|HIGHLIGHT OF THE WEEK : In our issue number 211 of the WFSB, we predicted that with various Government officials such as Minister of Finance, the Reserve Bank of Zimbabwe Governor and even Cabinet having expressed dismay at the wave of recent price increases, described in some quarters as “pricing madness,” Government was likely to be forced to act. Further to this, in recent weeks, hostile anti-business rhetoric has escalated, with more Government officials including President Emmerson Mnangagwa, Vice-President Constantino Chiwenga and Foreign Affairs Minister Sibusiso Moyo coming out guns blazing over price hikes, and making threatening remarks against corporates. Business has been accused of profiteering and wantonly raising prices and their pricing regimes have been characterised as “financial terrorism”. Captains of industry however say Government must stop blaming them for the price increases as they are a mere reflection of its own policies. They argue that prices of basic commodities only shot through the roof after Reserve Bank governor John Mangudya announced the separation of RTGS and Nostro FCAs. Price again rose sharply after Mangudya’s February 20 monetary policy statement which devalued the official exchange rate from 1:1 to 1: 2.5, after maintaining artificial parity for too long.

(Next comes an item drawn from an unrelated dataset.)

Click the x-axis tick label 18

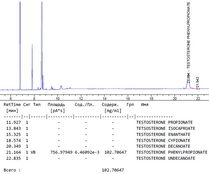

Recent events are seen as history repeating itself and Government going into its default, scapegoating mode. “If you go back to 2004, businesspeople were called economic saboteurs. Government has a knack for blaming either sanctions or business whenever there is a crisis. When you float the exchange rate and when there is no foreign currency, the prices will go one way – up. It’s not rocket science” says Economist Godfrey Kanyenze.
Below is a chronicle of recent pronouncements by various government officials in respect of the pricing conundrum.
8 April 2019: Reserve Bank of Zimbabwe Governor Dr John Mangudya slammed businesses for wantonly raising prices of basic commodities based on the movement of the exchange rate, saying it was not a significant factor to determine the value of products.
18 April 2019: President Emmerson Mnangagwa in his Independence Day speech: “Government is alarmed by the recent wanton and indiscriminate increases of prices which have brought about untold suffering to the people. This conduct by stakeholders in business, industry and commerce is inhumane, unethical, unpatriotic and goes against the grain of economic dialogue which the Second Republic has espoused. Government remains determined to restore the purchasing power to all workers”
24 April 2019: Vice President Costantino Chiwenga at the ZITF: “I want to give a stern warning to those practicing financial terrorism in the country. We will react accordingly as government and nobody should claim that they were not warned. We’ll take very strict measures. The market-based framework for the determination of the exchange rate is expected to facilitate financial sector stability, contain inflationary pressures and build public confidence.”
1 May 2019: Public Service, Labour and Social Welfare Minister Sekai Nzenza in a statement to mark Workers’ Day: “As we embark on this transitional journey, we call upon business to exercise restraint on raising prices. The price hikes are hurting. This is why the President has launched the Transitional Stabilisation Programme which has five key pillars. No one wins as the workers revert back to business to ask for more and we eventually get locked in a vicious cycle of price and salary hikes.”
24 April 2019: Finance and Economic Development Minister Professor Mthuli Ncube addressing industry and commerce executives during the International Business Conference (IBC) ‘Where is pressure on the exchange rate coming from? Before we knew that it came from the fiscus, we were monetising the fiscal deficit and then money supply would grow, but now where is the pressure coming from? Clearly it is speculation and that speculation is not a good idea, we know who is driving it. Our job as Government is to make sure that our fundamentals that determine the value of a currency are still strong. We are not careless in terms of how we spend and we make sure the value of the currency is preserved, but you (business) should meet us halfway… Please, it is bad economics, very bad economics where you tie price increases directly to the exchange rate. Good economics says tie prices around a consumption basket, you don’t earn your salary to go and buy US dollars. So, inflation thinking should be hinged around consumption basket and not US dollars.”
Threat of Price Controls
Government has brandished price controls as a possible weapon to deploy against business in order to curb the price increases, although as a matter of policy, it has said it does not want to go that route, which has previously led to shortages and hyperinflation. Confederation of Zimbabwe Retailers (CZR) President Denford Mutashu cautions against any attempts to control prices.
“Price controls usually work for a short period before the unintended consequences set in… Price controls may seem to work in the short term, but in the long term the damage is irreparable. One way of containing price controls is to come up with a package that assists manufactures in foreign currency sourcing,” he says.